South Creek Field at Edmonds Plantation in Go Down, Moses (Location)

The field that Roth Edmonds calls "your south creek piece" when he orders Lucas to finish planting it (59) actually belongs to Edmonds himself; it is one of the fields that Lucas works as tenant farmer on the plantation. The narrative does say that "Lucas approved his fields and liked to work them" (42). This one is either a corn- or a cotton-field.

Boston, Massachusetts in The Hamlet (Location)

Ratliff mentions "Massachusetts or Boston" along with "Ohio" in The Hamlet when he's talking with people in Frenchman's Bend about "the Northerner" who wants to create a goat farm fifteen miles west of Jefferson (87). A few pages later he refers to "Boston, Maine," which may be a genuine mistake or may be his way of lumping 'the North' together into one kind of place, a place that is different from "this country" - i.e. the Bend, Yoknapatawpha, the South (89).

Ohio in The Hamlet (Location)

Ratliff mentions "Ohio" when he's talking with people in Frenchman's Bend about "the Northerner" who wants to create a goat farm in Yoknapatawpha - he includes "Ohio" and, for example, "Boston, Maine" as a way to represent 'the North' as a different kind of place than "this country" - i.e. Yoknapatawpha, or the South (87, 89).

De Spain Barn in "Barn Burning" (Location)

In "Barn Burning" all we see of the barn on the De Spain estate that Ab burns is the "glare" of the blaze, which Sarty sees "blotting the stars," "staining" the sky "abruptly and violently upward" (24). The barn is located somewhere "across the park" - the landscaped grounds - of the De Spain plantation, on the other side of a "vine-massed fence" (23).

Edmonds-McCaslin Place Cotton House in Go Down, Moses (Location)

The salesman reminds Lucas that they have left the mule in "that cottonhouse" (86). A cotton house is a simple structure built to store the cotton as it's being picked until it's time to take it to a cotton gin.
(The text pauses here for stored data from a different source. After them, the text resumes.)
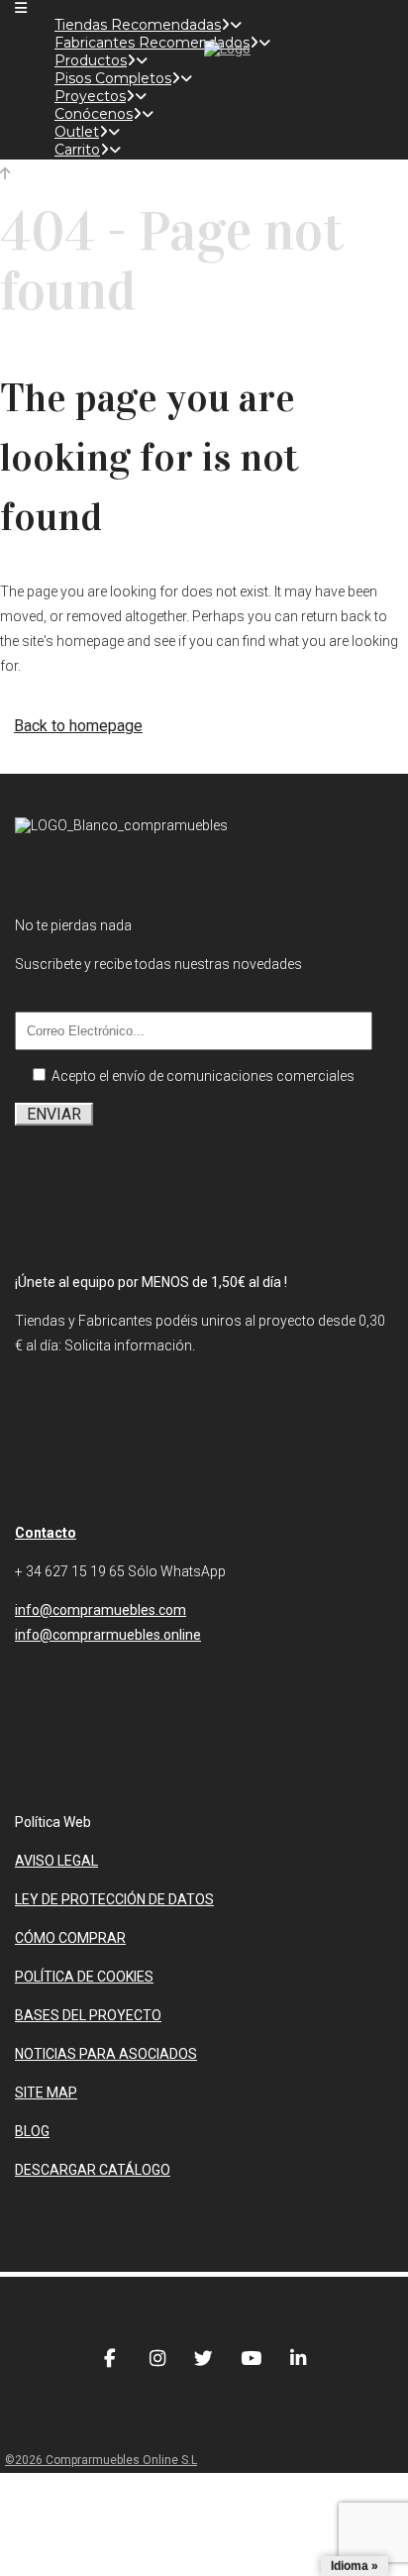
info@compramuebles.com (100, 1610)
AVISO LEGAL (56, 1861)
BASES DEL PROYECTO (88, 2015)
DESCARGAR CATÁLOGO (92, 2170)
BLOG (32, 2131)
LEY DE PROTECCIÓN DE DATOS (114, 1899)
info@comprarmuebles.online (108, 1635)
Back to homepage (78, 725)
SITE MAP (46, 2092)
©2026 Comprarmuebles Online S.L (101, 2460)
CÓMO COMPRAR (70, 1938)
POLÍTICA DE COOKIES (84, 1977)
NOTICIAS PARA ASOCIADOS (106, 2054)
At the time this episode takes place, August, it would be empty, so it can be used instead to store a stolen mule.

Ambush Site in "The Bear"|Go Down, Moses in Go Down, Moses (Location)

This is the spot somewhere in the Big Bottom where Ike and Sam Fathers encounter the bear "one June," and Ike's little fyce dog actually bays the bear against "the trunk of a big cypress" tree (200).

Valley Road in "The Old People" (Location)

The last leg on the narrator's trip back from the big woods to the farm four miles out of town is probably along the road that elsewhere Faulkner calls the 'valley road.' The boy and his father are alone in the "surrey," and "the ground is frozen beneath the horses' feet and beneath the wheels" (211).

Hamp Worsham's Place in Intruder in the Dust (Location)

The "two Negro servants" who work for Miss Habersham live "in a cabin in the back yard" behind the big house (74).

Unnamed Family's Plantation

The plantation where Sam Fathers works is another example of how Faulkner moves his un-real estate around Yoknapatawpha. In "A Justice" it belongs to the Compson family. In Go Down, Moses it belongs to the McCaslin-Edmonds family. In these two intermediate stories, "The Old People" and "The Bear," it belongs to the family of the unnamed young narrator. Like the Compson farm, this "plantation" - as it is called in "The Bear" (293) - is situated "four miles from Jefferson" ("Old People," 203).

Blacksmith Shop at McCaslin-Edmonds Place

Like the cabin that Sam Fathers lives in before he moves out to the big woods, the "plantation blacksmith-shop" where he works for different white families is one of the locations that Faulkner moves around to suit his changing imaginative project (160). Initially, in "A Justice," it's on the Compson farm, but for the hunting stories he wrote Faulkner first attenuates Sam's connection to the white world (the family he works for in "The Old People" is not named), then in Go Down, Moses shifts that connection to the McCaslins, and this blacksmith shop comes with him each time.